New Soft Electrode Unfolds inside the Skull

Scientists have made great strides in developing soft “biocompatible” electrodes. But comparatively less attention has gone toward how to actually get these devices—which have wide applications in brain-machine interfaces, such as for controlling prosthetic devices—inside people’s heads. Researchers led by Stéphanie Lacour, a neurotechnologist at Switzerland’s Ecole Polytechnique Fédérale de Lausanne (EPFL), presented an ingenious solution to this problem in Science Robotics.

Electrode arrays that sit on the brain’s surface are most often used to map seizure-related brain activity in people with epilepsy. This technique requires arrays that cover relatively large areas, necessitating removal of at least an equal area of skull in a procedure known as a craniotomy.

The implant Lacour and her colleagues built is instead inserted through a much smaller hole in the skull. “It really solves a major, long-standing practical problem … with a solution simple enough it seems realistic to translate to the clinic,” says Chalmers University of Technology bioengineer Maria Asplund, who was not involved in the study but wrote an accompanying commentary.

The implant is made of a stretchable “elastomer” material that mimics the dura, the membrane surrounding the brain. The study’s lead author, Sukho Song, an engineer also at EPFL, borrowed a technique called eversion from soft robotics to add a novel deployment mechanism: Initially the electrode array’s “arms” are tucked inside a cylindrical loader like the fingers of an inverted glove. Once the loader is inserted in the small hole, fluid pressure drives each arm to extend horizontally in the one-millimeter space between the skull and the brain. A strain sensor signals full extension.

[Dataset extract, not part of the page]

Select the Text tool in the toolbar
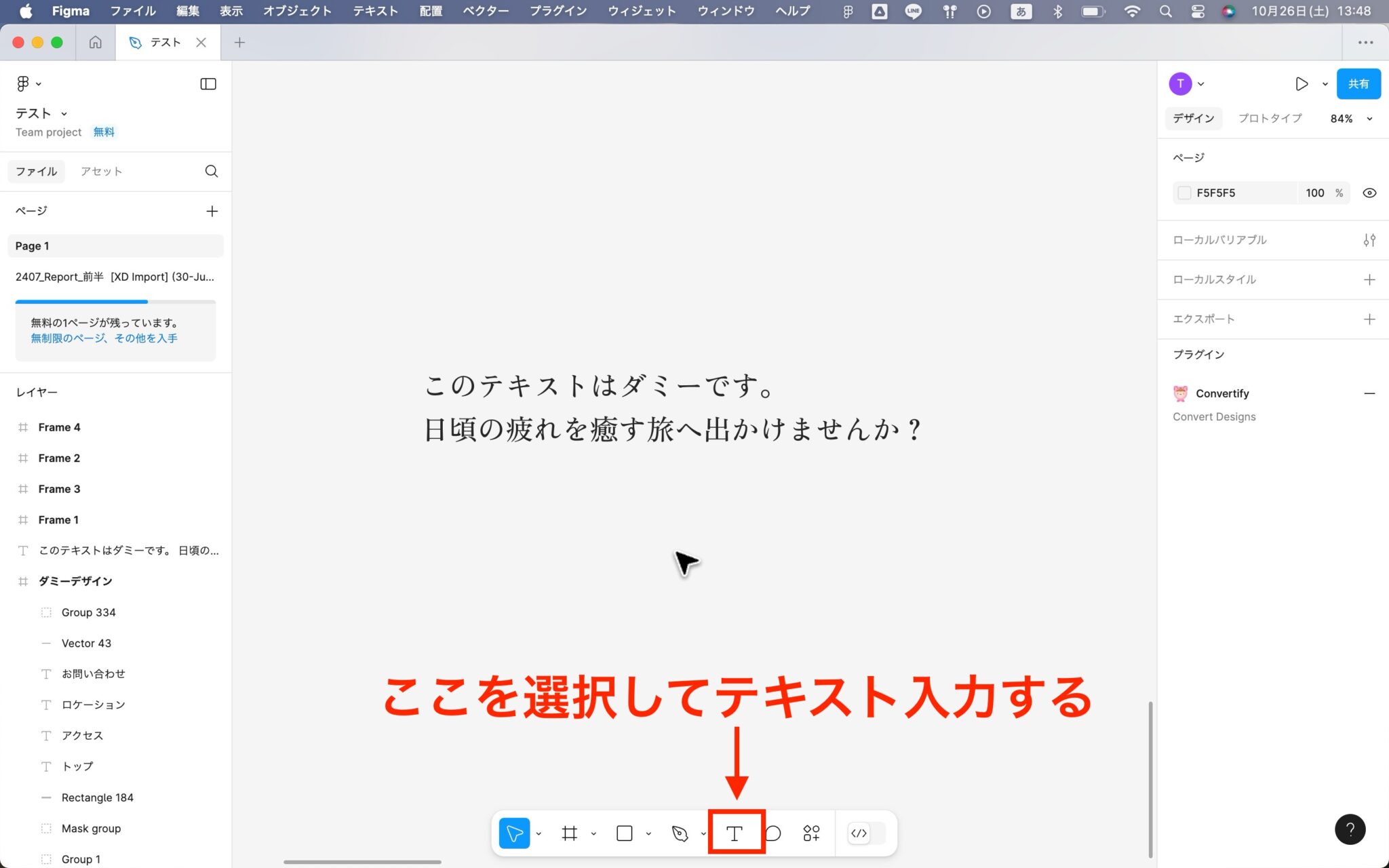 (735, 833)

The team used a physical brain-and-skull model to work out the best shapes and dimensions to maximize coverage while minimizing tissue compression. The current prototype fits through a two-centimeter hole and extends six spiral-shaped arms, enabling even coverage of a four-centimeter-diameter area.

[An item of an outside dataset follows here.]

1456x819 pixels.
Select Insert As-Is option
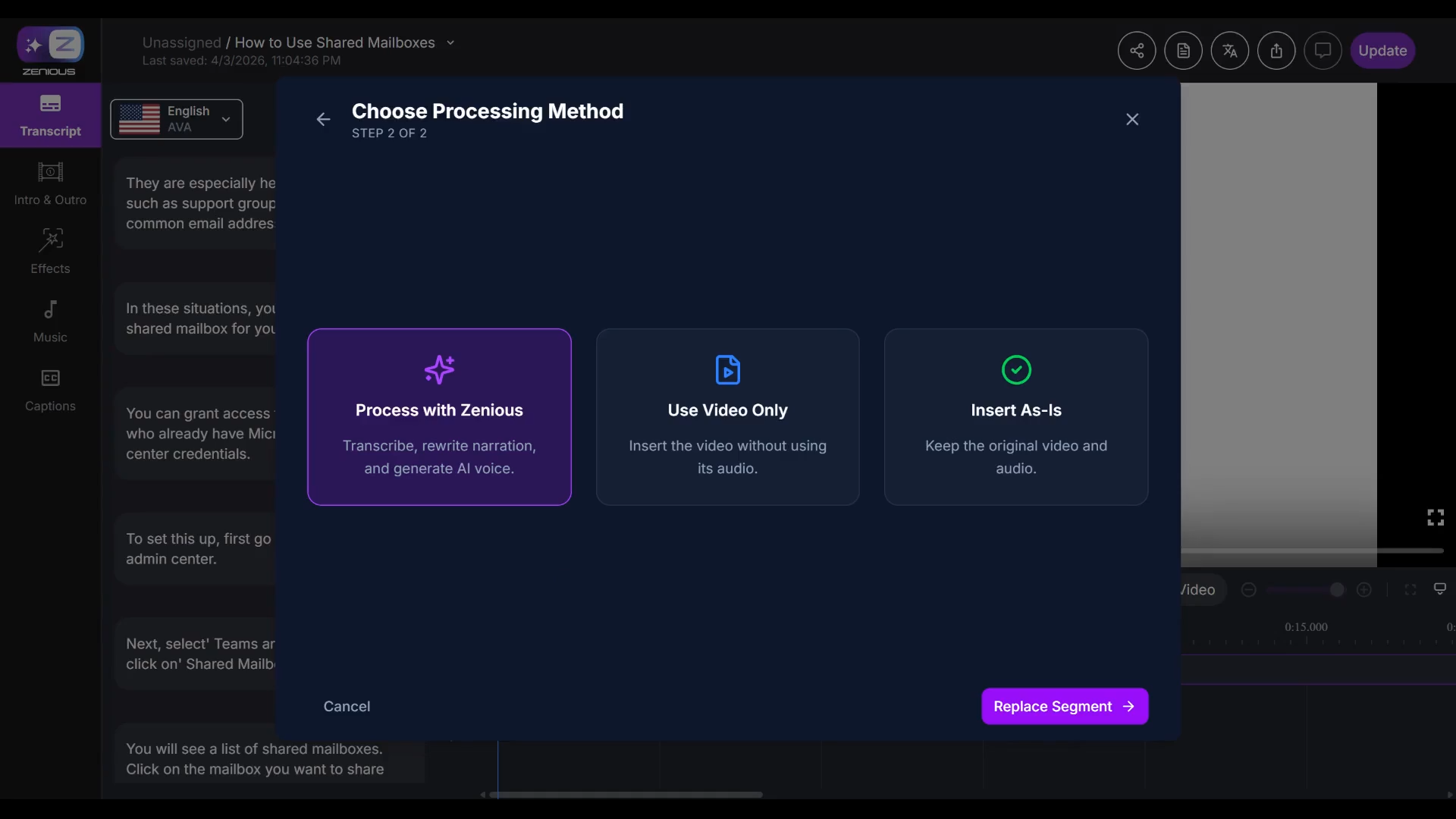click(x=1015, y=416)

The most similar previous effort, built for the spinal cord, would take up too much space if used in the brain. “What’s added here is that the implant makes only the movement you’d like it to,” Asplund says. “It should have minimal volume and expand only in one plane.”

The researchers tested the technique by implanting a simpler device with one straight arm in a miniature pig. They positioned it over the somatosensory cortex, which processes touch, and confirmed that appropriate signals registered when the animal’s snout was stimulated. They saw no visible signs of brain damage afterward, although microscopic investigation revealed a very slight immune reaction. “This has to be pursued further,” Lacour says, “but these are encouraging first steps.”

A spinoff company, Neurosoft Bioelectronics, is working on clinical applications. “They’re making good progress toward medical-grade fabrication,” Lacour says. “And they’re in discussion with regulatory bodies.”